Si l’Allemagne et la France lançaient une vraie fédéralisation, y compris en mettant en commun le siège français au Conseil de sécurité des Nations unies, cela créerait une dynamique extraordinaire.

Pour la gauche, l’Europe est une utopie nécessaire car elle permet de dépasser l’Etat nation et cette croyance que c’est lui qui nous protège le mieux. Or les Etats nations ne s’en sortiront pas seuls : dans vingt ans, l’Allemagne ou la France pèseront dans le monde l’équivalent de ce que pèsent Malte ou le Luxembourg en Europe. Vous croyez que Malte a les moyens de défendre un projet de civilisation ?
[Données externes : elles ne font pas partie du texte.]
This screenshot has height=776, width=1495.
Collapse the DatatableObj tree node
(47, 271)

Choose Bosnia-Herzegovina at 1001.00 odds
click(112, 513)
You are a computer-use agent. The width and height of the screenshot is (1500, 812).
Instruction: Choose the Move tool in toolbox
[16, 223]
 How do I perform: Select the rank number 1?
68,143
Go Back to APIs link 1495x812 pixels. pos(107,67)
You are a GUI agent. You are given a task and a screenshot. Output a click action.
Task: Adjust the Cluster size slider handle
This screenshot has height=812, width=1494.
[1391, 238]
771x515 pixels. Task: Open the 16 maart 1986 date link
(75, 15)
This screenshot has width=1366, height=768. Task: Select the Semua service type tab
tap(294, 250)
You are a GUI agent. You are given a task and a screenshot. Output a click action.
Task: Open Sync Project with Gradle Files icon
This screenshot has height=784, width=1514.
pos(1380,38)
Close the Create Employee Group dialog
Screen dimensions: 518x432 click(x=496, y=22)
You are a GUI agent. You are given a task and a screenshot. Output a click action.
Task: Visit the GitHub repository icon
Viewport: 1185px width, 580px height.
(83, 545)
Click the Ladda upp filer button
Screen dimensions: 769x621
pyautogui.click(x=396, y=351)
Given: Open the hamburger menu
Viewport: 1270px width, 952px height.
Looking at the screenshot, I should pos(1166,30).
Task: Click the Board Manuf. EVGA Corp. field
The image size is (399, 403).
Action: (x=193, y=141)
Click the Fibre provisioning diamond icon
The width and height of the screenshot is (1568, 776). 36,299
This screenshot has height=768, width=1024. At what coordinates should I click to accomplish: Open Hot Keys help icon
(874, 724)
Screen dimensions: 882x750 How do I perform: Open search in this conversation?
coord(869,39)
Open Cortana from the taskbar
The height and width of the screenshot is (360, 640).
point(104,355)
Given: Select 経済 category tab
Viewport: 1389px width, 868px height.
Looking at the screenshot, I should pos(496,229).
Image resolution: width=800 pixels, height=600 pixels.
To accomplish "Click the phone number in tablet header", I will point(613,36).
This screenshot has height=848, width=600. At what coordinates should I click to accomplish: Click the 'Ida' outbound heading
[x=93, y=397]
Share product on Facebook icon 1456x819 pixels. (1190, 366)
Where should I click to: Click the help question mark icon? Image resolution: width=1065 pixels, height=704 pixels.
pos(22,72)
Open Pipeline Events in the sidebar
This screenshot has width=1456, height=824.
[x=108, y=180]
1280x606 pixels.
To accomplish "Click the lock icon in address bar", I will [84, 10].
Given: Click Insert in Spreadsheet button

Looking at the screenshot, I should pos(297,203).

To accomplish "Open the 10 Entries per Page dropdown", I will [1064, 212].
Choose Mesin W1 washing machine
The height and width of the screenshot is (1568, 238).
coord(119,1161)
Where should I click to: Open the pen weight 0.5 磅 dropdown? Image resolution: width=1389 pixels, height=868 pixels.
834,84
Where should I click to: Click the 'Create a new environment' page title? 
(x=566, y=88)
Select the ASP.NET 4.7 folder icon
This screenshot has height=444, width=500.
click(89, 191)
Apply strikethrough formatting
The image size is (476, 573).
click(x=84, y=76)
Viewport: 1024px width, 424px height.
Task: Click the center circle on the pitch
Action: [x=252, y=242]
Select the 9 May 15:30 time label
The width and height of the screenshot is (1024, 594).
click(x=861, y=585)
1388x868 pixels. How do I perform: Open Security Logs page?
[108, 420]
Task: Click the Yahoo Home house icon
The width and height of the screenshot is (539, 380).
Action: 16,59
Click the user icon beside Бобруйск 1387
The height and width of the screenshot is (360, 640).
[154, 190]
Pourquoi Aléxis Tsípras a-t-il finalement cédé ?

Les Grecs voulaient le beurre, l’argent du beurre et le sourire de la crémière. A 60 % ils ont rejeté l’austérité, mais à 80 % ils voulaient rester dans la zone euro. Tsípras a dû trancher. En décidant de rester dans l’euro, il était obligé de trouver à n’importe quel prix un accord avec ses partenaires. Il m’a semblé terrifiant que beaucoup trouvent géniale l’idée du référendum grec du 5 juillet parce que c’était prétendument démocratique. Mais si en Allemagne, en Finlande, aux Pays-Bas, on avait fait un référendum pour savoir si on devait redonner de l’argent aux Grecs, le résultat aurait été négatif, et de façon écrasante. C’est démocratie contre démocratie, et, dans cette affaire, les Grecs sont minoritaires. Il ne devrait y avoir en Europe que des référendums transeuropéens sur les questions européennes, avec une double majorité, celle des Etats et celle des peuples. Tant qu’on ne sortira pas de ce souverainisme démocratique national, on n’y arrivera pas.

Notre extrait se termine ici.